岐阜県の県都・岐阜を起点に、下呂、高山、飛騨(古川)といった飛騨地方の都市を経て富山県の県都・富山に至る高山本線。大きく分けて岐阜県側はJR東海、富山県側はJR西日本という風に管轄がわかれている。その2社の境界駅となっているのが県境の富山側にある猪谷(いのたに)駅だ。

駅舎
駅舎

猪谷駅は昭和5(1930)年11月27日、笹津から延伸してきた飛越(ひえつ)線の終点として開業。昭和9(1934)年10月25日、岐阜側から伸びてきた高山線と富山側から伸びてきた飛越線が繋がったことにより、高山本線の駅となった。駅舎は開業時のもので、今年で築94年を迎える。クリーム色と腰部のワインレッド色の組み合わせは、千里、速星、西富山といった富山県内の他の木造駅舎にも共通する塗り分けだ。越中八尾駅も以前は同じ塗り分けだった。入口の車寄せに掲げられた青地に白抜きの駅名標が渋い。

駅舎内
駅舎内

分割民営化後はJR西日本の管轄となったが、平成18(2006)年12月1日に無人化。窓口跡は板で塞がれ、その前に自動券売機が置かれている。

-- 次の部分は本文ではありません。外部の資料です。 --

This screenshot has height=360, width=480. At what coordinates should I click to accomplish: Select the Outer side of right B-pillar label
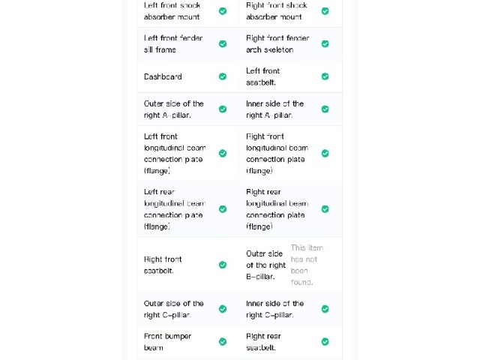click(x=266, y=265)
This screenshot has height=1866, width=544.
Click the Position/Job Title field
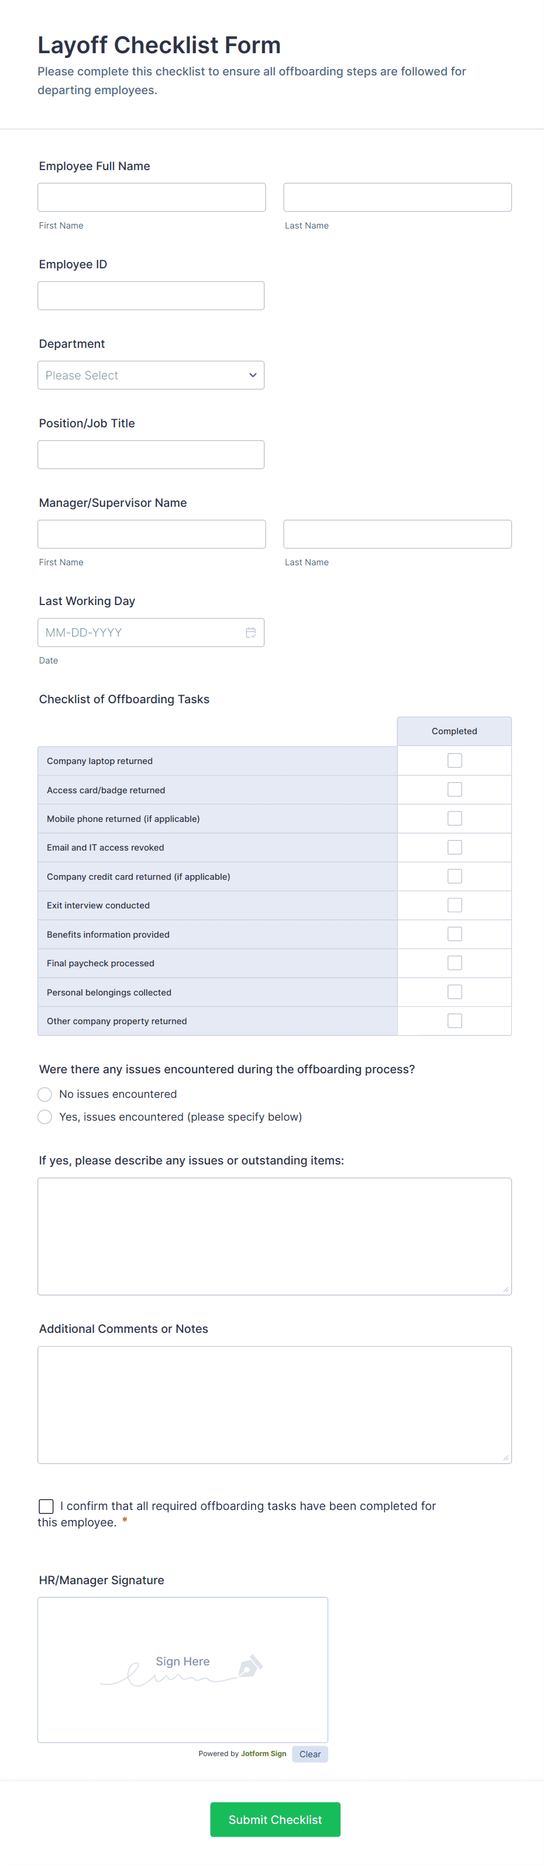pyautogui.click(x=151, y=455)
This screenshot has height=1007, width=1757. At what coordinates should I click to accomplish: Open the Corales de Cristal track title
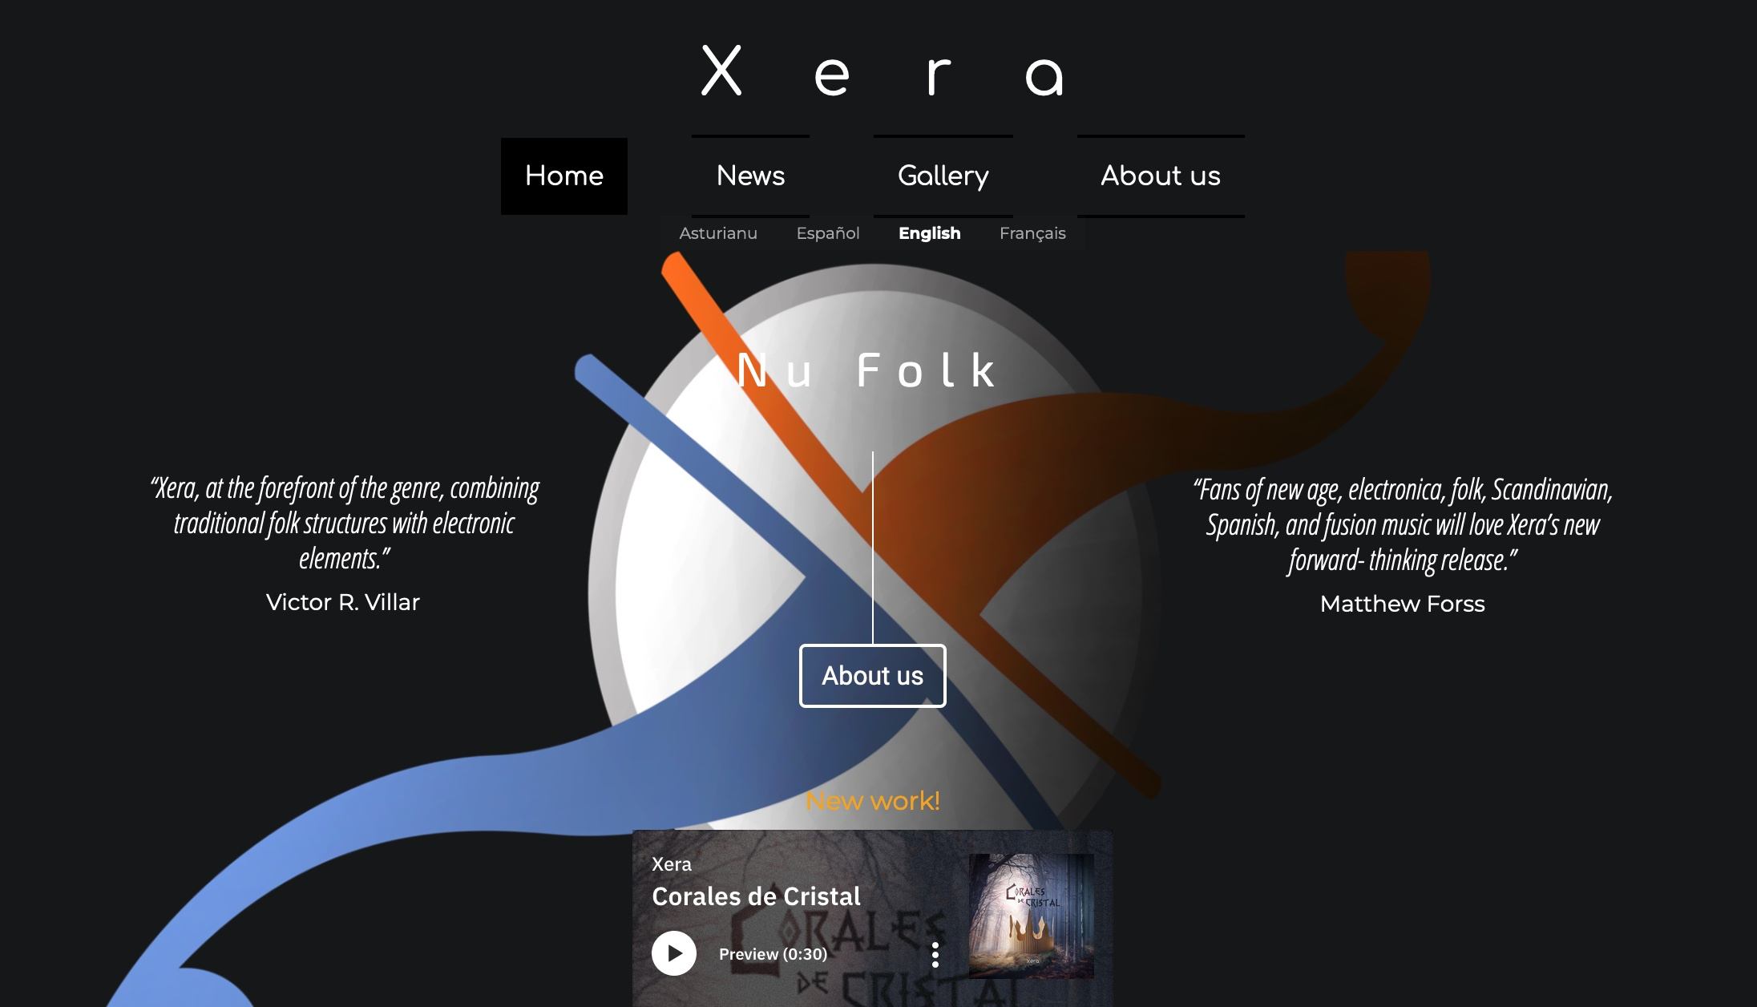[756, 896]
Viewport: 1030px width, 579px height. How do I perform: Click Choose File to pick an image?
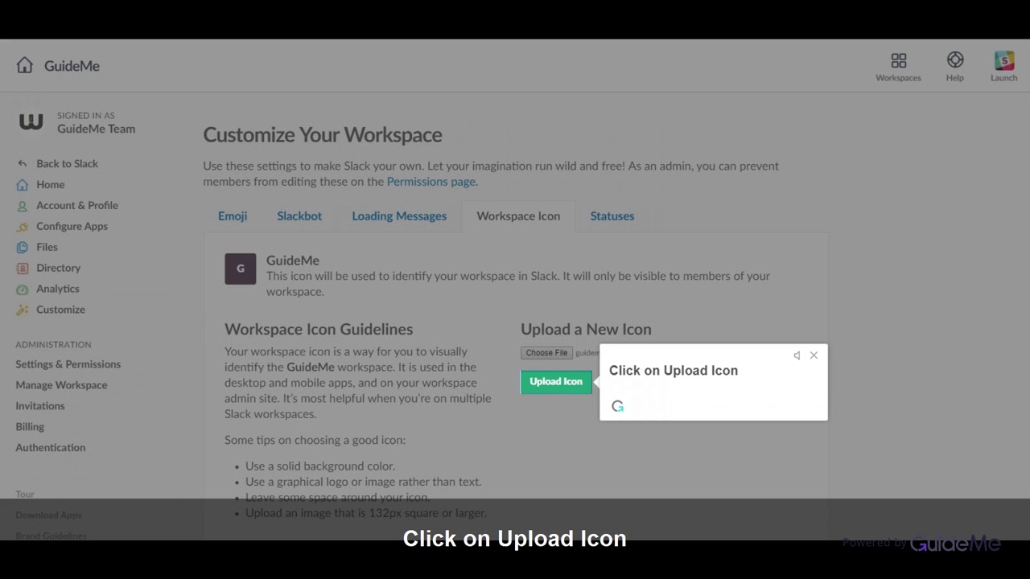tap(546, 352)
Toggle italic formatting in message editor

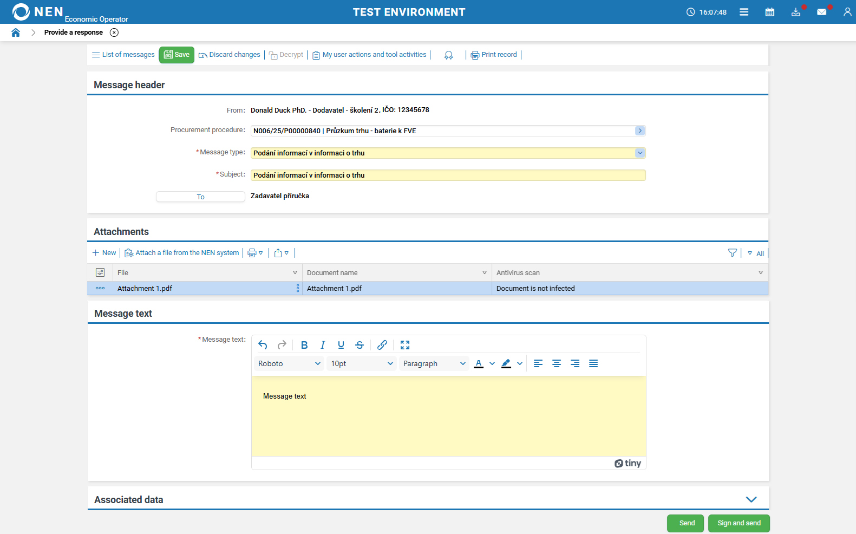pos(323,345)
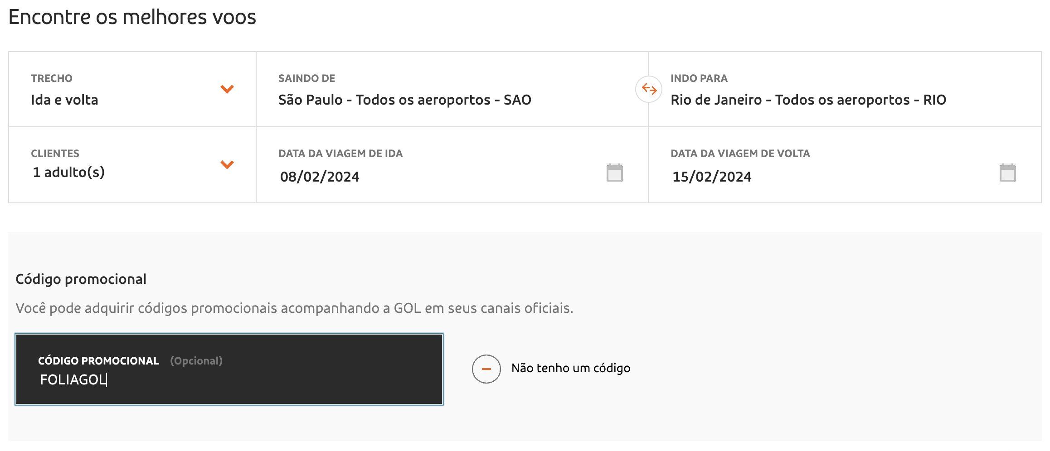Select the 15/02/2024 return date field
Viewport: 1050px width, 451px height.
pyautogui.click(x=845, y=165)
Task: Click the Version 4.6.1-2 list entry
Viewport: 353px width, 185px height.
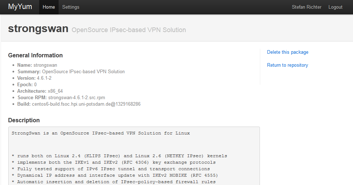Action: (x=34, y=78)
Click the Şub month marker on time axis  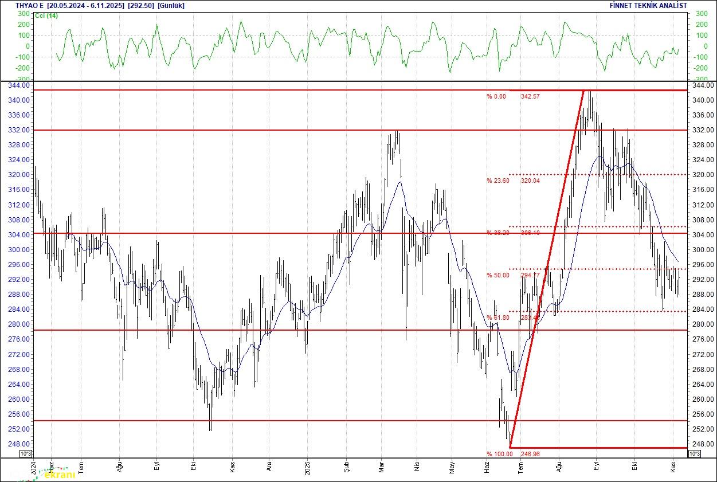coord(346,466)
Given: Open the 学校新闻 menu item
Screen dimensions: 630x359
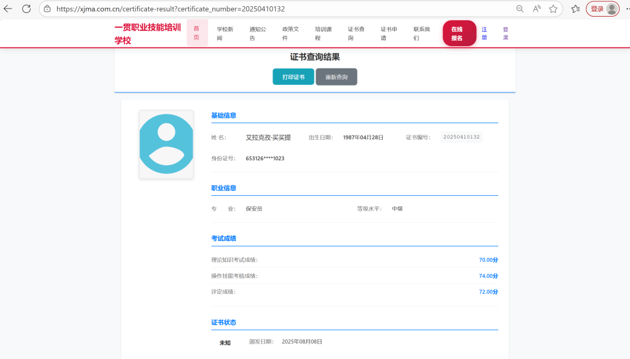Looking at the screenshot, I should [x=225, y=33].
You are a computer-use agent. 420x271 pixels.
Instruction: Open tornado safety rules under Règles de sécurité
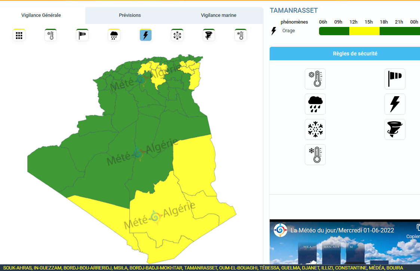click(395, 130)
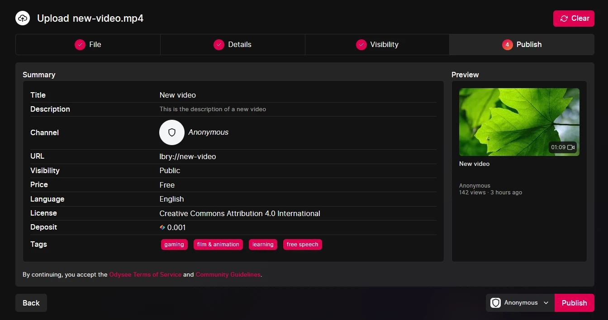Click the number 4 badge on Publish step

(x=507, y=45)
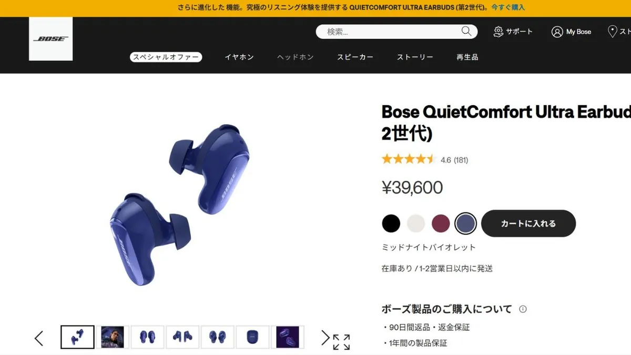Open the イヤホン menu

pyautogui.click(x=239, y=57)
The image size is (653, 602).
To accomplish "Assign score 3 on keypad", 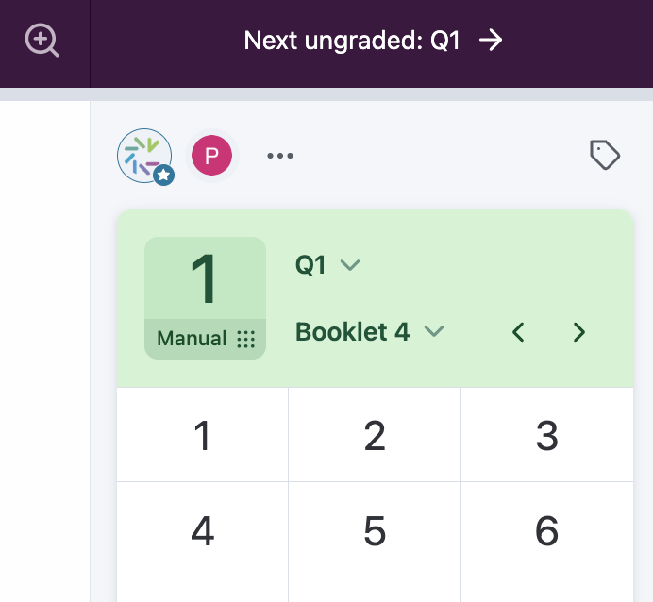I will [547, 437].
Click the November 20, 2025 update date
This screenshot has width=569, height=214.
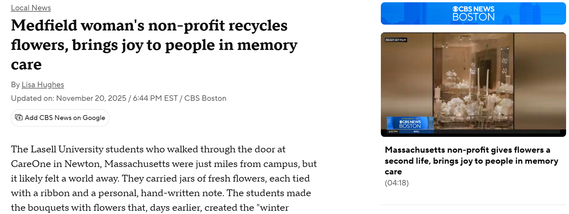[91, 98]
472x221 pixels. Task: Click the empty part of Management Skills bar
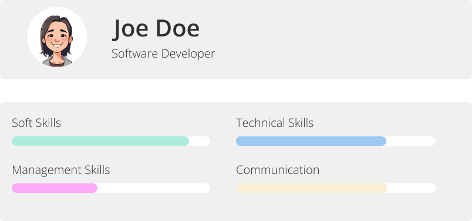click(x=154, y=188)
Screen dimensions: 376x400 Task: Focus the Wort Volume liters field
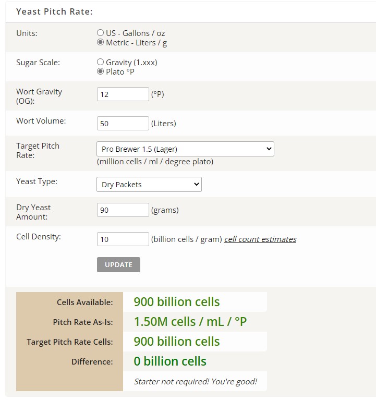point(123,124)
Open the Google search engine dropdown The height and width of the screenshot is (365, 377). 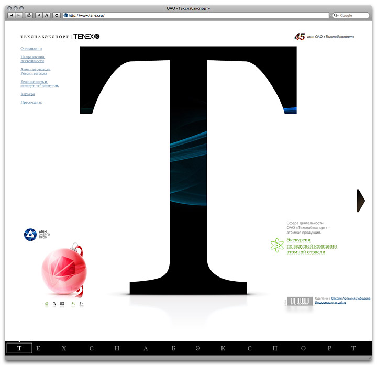336,16
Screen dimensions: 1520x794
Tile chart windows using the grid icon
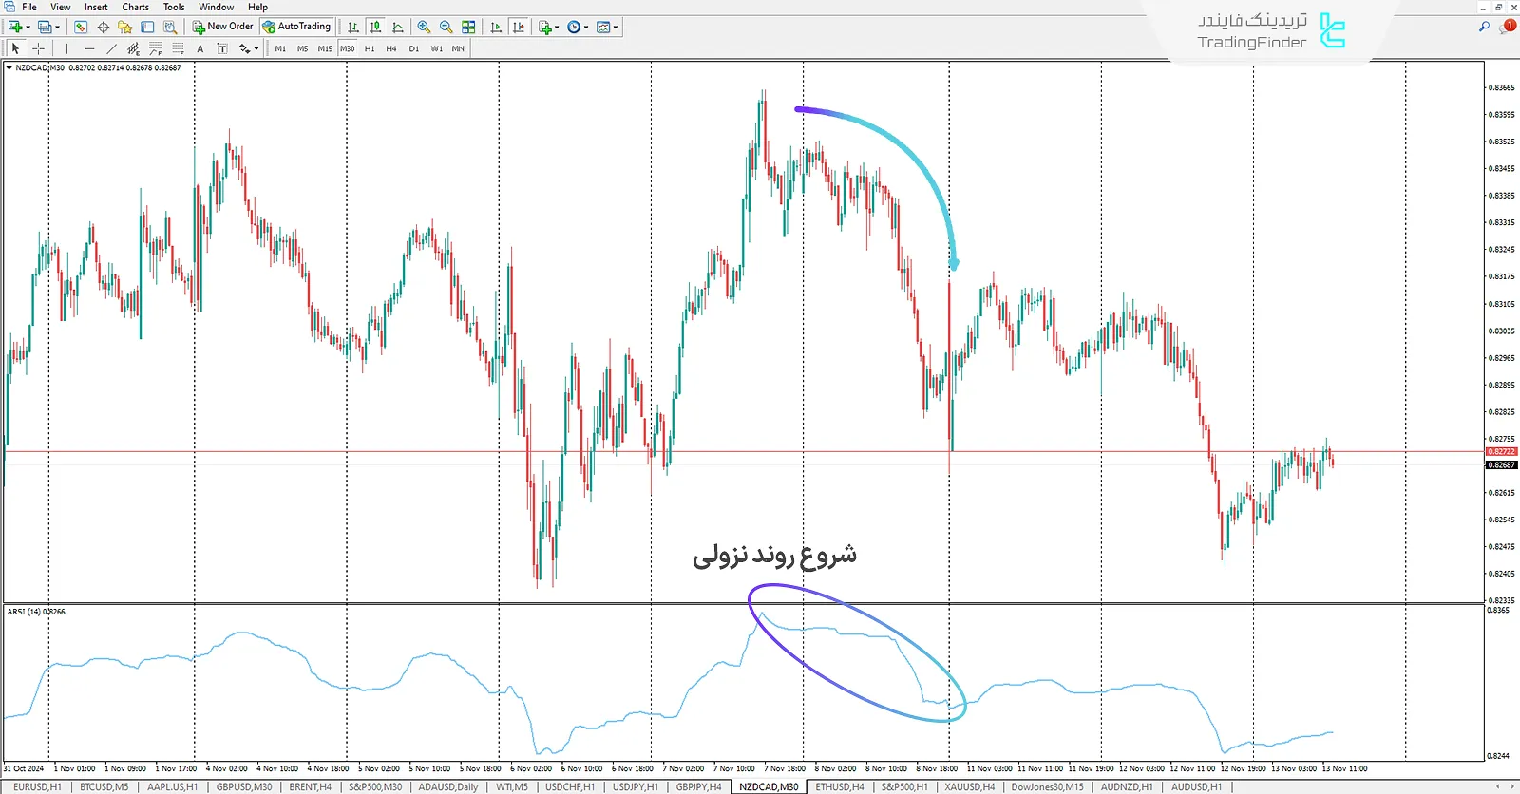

駅の所在地は平成17(2005)年4月1日に富山市に編入されるまでは婦負郡細入村だった。猪谷は明治の町村制以前の村名で、現在も大字として残っている。江戸時代には富山藩が越中と飛騨の国境に設けた関所のある村だった。

駅構内
駅構内

かつては貨物輸送で賑わった駅だけあって構内は広い。富山方面からやってきて折り返すJR西日本の列車の中には、なぜか遠慮するかのようにホーム富山寄りの隅に停車する列車もある。

折り返し発車を待つJR東海の列車
折り返し発車を待つJR東海の列車

高山方面へ折り返すJR東海の列車は2番のりばの構内踏切に近い辺りに停車する。手前の切欠き部分はかつての3番のりばで、平成18(2006)年12月1日に廃止された神岡鉄道の列車が発着していた。神岡鉄道は亜鉛鉱山で栄えた吉城郡神岡町(現:飛騨市)とを結んでいた国鉄神岡線を三セク転換した路線で、貨物輸送の廃止と利用者の減少により廃止された。

ホームと時刻表
ホームと時刻表

猪谷駅は会社境界駅だけあって普通列車は当駅を境に分断されている。本数は高山方面が8本、富山方面が9本で、乗り継ぎは比較的考慮されている。他に特急「ひだ」が4往復直通しているものの、昼間は約4時間普通列車が来ない。富山県内の高山本線については、利便性向上のためにJR西日本からあいの風とやま鉄道への移管も検討されている。もし移管されれば増便なども行われて便利になりそうだが、果たしてどうなるのだろうか。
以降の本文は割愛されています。